72 MHz Cortex-M0+ in a 3.48×3.38 mm WLCSP — what that means for the board
The NXP MKL81Z128CBH7R is a Kinetis KL8 series 32-bit ARM Cortex-M0+ MCU clocked at 72 MHz, with 128 KB Flash and 96 KB RAM. That RAM-to-Flash ratio is generous for this core class — enough headroom for USB OTG buffer pools or a small audio I²S stream without external SRAM. The 64-WLCSP package (3.48×3.38 mm) saves real estate on a dense mixed-signal board, but it's a wafer-level chip-scale part: plan for controlled reflow, X-ray inspection, and underfill if the assembly sees shock or vibration. Forty-one I/O in that footprint means most pads are dual-function; the pinout needs careful review before the layout freeze.
Industrial temperature range and supply — field-fit check
Rated -40 to 105 °C. Supply range is 1.71 V to 3.6 V. The internal oscillator trims out the external crystal for many UART and I²C applications, but USB OTG still wants a precision clock source for bit-level timing.

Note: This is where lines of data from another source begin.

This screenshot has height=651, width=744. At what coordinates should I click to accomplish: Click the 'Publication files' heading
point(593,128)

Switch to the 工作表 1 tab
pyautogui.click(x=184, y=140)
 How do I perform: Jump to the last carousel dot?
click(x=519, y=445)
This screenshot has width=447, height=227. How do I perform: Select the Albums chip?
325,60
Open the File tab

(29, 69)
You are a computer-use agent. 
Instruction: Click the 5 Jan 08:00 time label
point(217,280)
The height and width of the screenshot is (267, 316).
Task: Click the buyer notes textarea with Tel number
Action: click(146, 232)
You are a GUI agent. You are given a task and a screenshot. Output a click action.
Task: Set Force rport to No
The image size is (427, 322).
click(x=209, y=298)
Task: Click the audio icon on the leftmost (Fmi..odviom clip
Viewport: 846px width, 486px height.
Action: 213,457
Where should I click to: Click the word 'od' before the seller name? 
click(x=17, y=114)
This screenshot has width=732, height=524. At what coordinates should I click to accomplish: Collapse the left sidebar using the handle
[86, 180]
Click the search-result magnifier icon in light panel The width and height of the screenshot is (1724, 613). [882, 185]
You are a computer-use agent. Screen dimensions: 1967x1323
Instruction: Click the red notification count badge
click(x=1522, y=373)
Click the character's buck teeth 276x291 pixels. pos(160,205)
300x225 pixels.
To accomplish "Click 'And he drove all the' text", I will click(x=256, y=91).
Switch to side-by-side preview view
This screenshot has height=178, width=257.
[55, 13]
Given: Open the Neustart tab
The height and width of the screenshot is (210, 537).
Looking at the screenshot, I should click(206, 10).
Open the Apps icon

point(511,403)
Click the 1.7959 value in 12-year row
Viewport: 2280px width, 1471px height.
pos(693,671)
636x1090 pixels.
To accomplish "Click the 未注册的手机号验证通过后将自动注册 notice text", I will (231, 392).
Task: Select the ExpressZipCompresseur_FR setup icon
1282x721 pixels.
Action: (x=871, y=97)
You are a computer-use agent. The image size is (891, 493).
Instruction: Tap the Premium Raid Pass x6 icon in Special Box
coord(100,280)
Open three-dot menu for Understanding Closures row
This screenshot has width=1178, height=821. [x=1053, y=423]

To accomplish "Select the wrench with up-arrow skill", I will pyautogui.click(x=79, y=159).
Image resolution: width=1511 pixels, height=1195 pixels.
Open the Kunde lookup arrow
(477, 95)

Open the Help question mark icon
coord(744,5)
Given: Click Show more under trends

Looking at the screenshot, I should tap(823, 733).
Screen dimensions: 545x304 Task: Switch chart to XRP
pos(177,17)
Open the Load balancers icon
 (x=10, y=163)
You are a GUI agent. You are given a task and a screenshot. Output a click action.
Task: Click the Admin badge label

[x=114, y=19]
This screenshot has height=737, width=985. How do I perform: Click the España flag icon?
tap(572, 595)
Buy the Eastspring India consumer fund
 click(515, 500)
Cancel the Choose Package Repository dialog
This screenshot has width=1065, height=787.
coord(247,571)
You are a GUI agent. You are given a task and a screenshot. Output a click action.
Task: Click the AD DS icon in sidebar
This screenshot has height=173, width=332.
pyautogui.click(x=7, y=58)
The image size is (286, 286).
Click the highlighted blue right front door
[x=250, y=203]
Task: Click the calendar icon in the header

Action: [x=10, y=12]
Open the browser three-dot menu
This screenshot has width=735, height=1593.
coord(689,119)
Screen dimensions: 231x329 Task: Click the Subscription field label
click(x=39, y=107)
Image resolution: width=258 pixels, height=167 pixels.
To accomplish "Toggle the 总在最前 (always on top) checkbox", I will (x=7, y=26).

Peripherals and connectivity — what's on the bus
Connectivity covers I²C, SPI, UART/USART, and USB OTG — enough for a sensor hub or a portable data logger that talks to a phone over USB. The 11-channel 16-bit ADC and the 12-bit DAC handle analog front-end tasks; the 6-bit DAC is a smaller auxiliary channel. DMA, I²S, POR, LVD, PWM, and WDT round out the peripheral set. No CAN or Ethernet on this die — if you need those, step up to a Kinetis K or L series with the appropriate peripheral module.